Alfie Evans' father threatens to prosecute three NHS doctors on conspiracy to murder son
A judge ruled on Tuesday that the terminally ill toddler will not be allowed to go to Rome for further treatment
It's been two days since Alfie Evans' life support was switched off after his family lost the most recent of a series of legal appeals. Even though the severely ill toddler — who has been at the centre of a life support battle between his parents, health officials and the British justice system for several months — has since been breathing unassisted, reports said that the 23-month-old was still "struggling" and needed intervention to survive.
Now it has emerged that Alfie's father Tom Evans has sought to privately prosecute doctors for conspiracy to murder in the case of his son as the child's treatment continues to play out in court — three Court of Appeal judges are analysing the latest stage of the life-support treatment fight over the boy at a hearing in London.
According to a report in the Metro, papers were served on doctors at Alder Hey Children’s hospital Liverpool on Tuesday.
The hospital has been the scene of angry protests for more than a week and at one stage on Monday a group of protesters tried to surge into the hospital after a court appeal decision went against Tom.
At an emergency hearing in the Family Divisions of the High Court in Manchester on Wednesday afternoon, when Paul Diamond, representing Tom, said there were “tensions but no hostility” against the NHS, Lord Justice McFarlane slapped him down in unequivocal terms, according to Daily Mirror.
“Your client purported to take out a private prosecution to have three named doctors charged with the criminal offence of conspiracy to murder.
“Those summonses were served on the doctors and I hear you say that there is no hostility to the NHS.”
Tom's barrister is understood to have told the court: "He is a desperate man clutching at straws."

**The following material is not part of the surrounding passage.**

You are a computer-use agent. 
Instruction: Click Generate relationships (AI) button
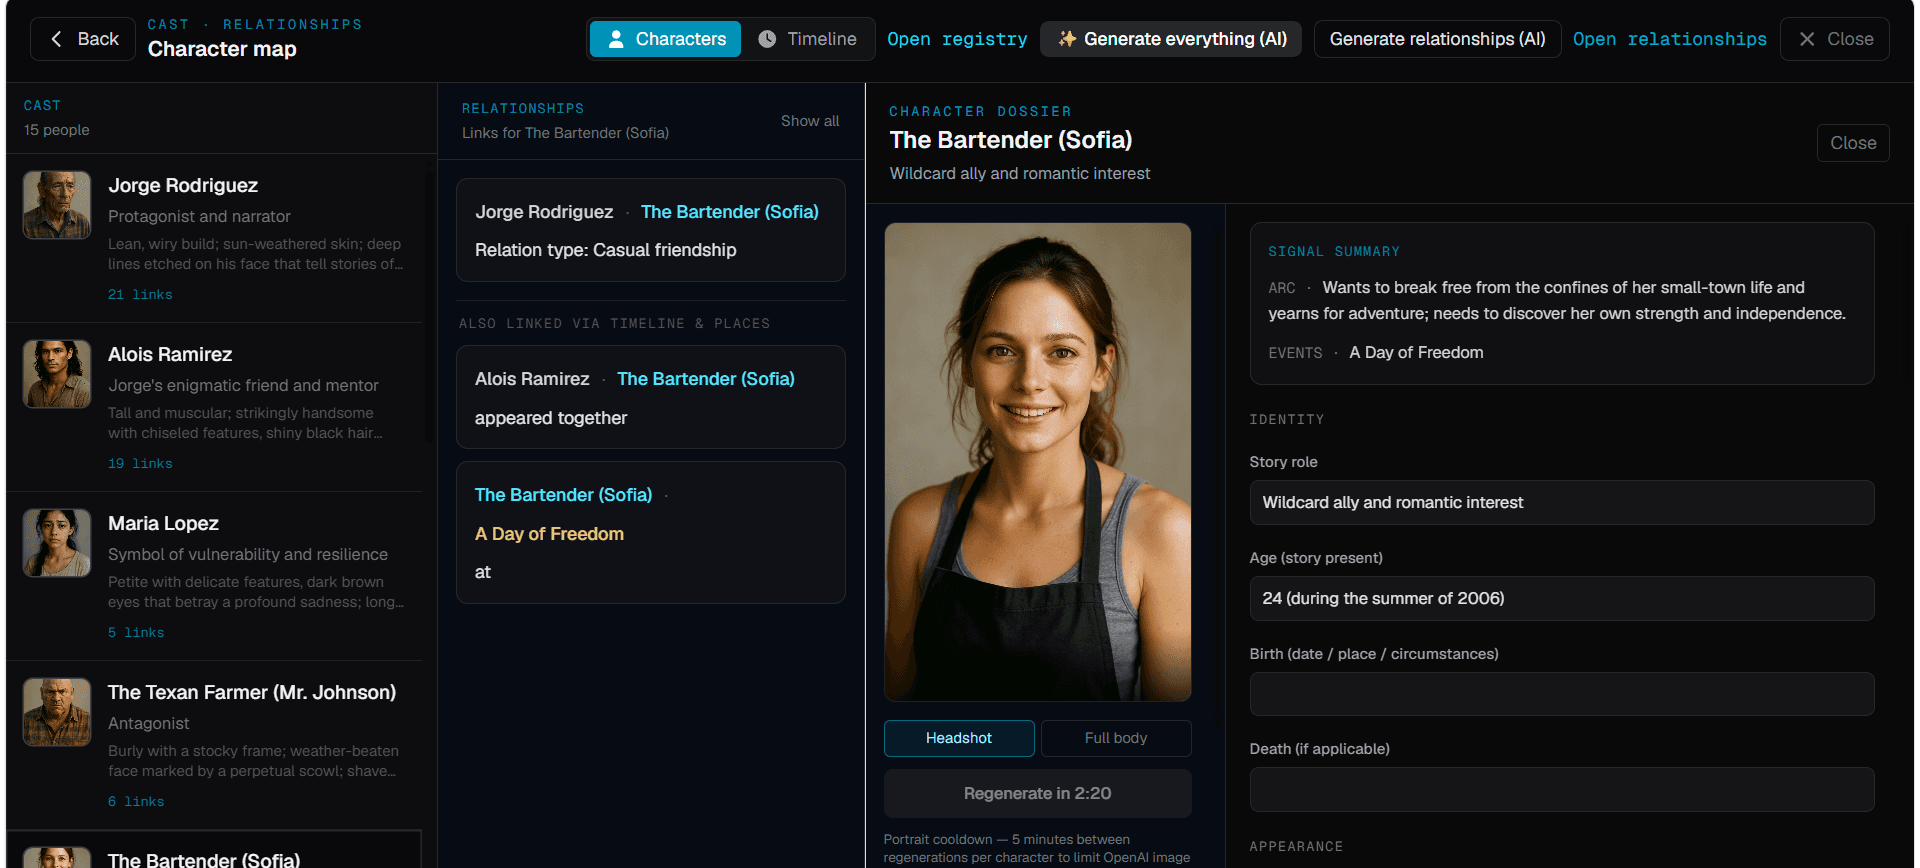pyautogui.click(x=1437, y=39)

Alfie's parents Tom and Kate, who are both in their early 20s and, are appealing following a ruling made by a High Court judge late on Tuesday that Alfie should not be allowed to leave the hospital and travel to a hospital in Rome for further treatment.
Alfie has a rare degenerative brain disease and is in a semi-vegetative state since having a seizure in December 2016. Judges have agreed with doctors that further treatment would be futile and there is no hope of him getting better.

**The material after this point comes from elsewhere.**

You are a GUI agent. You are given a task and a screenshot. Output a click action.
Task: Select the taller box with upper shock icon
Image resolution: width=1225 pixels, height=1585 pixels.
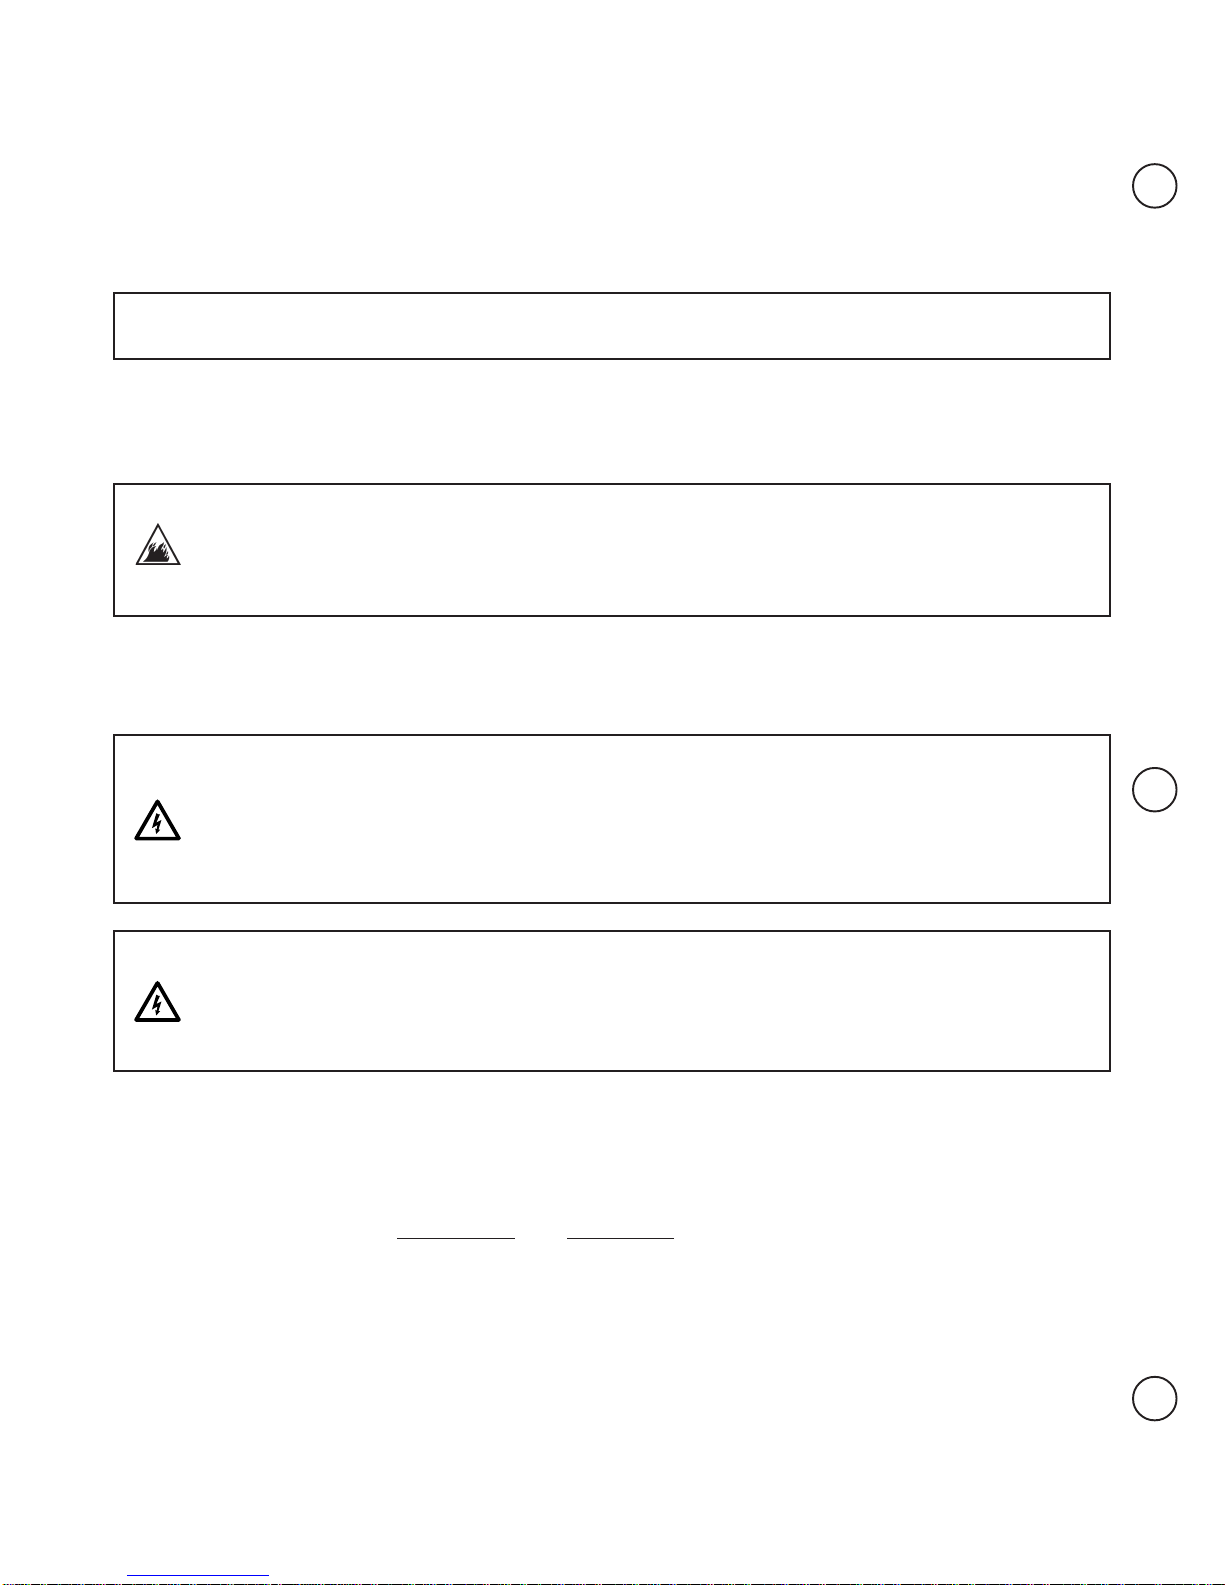coord(612,819)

Pope Francis had issued an appeal on Twitter on Monday that the parents' "desire to seek new forms of treatment may be granted" for the boy, who suffers from a rare degenerative neurological condition.
Italy has previously said it was granting citizenship to the toddler. The Bambino Gesu (Baby Jesus) pediatric hospital in Rome, which is administered by the Vatican, has said a specially equipped plane from the Italian defence ministry is on standby to fly to Britain to pick up the boy if he is released.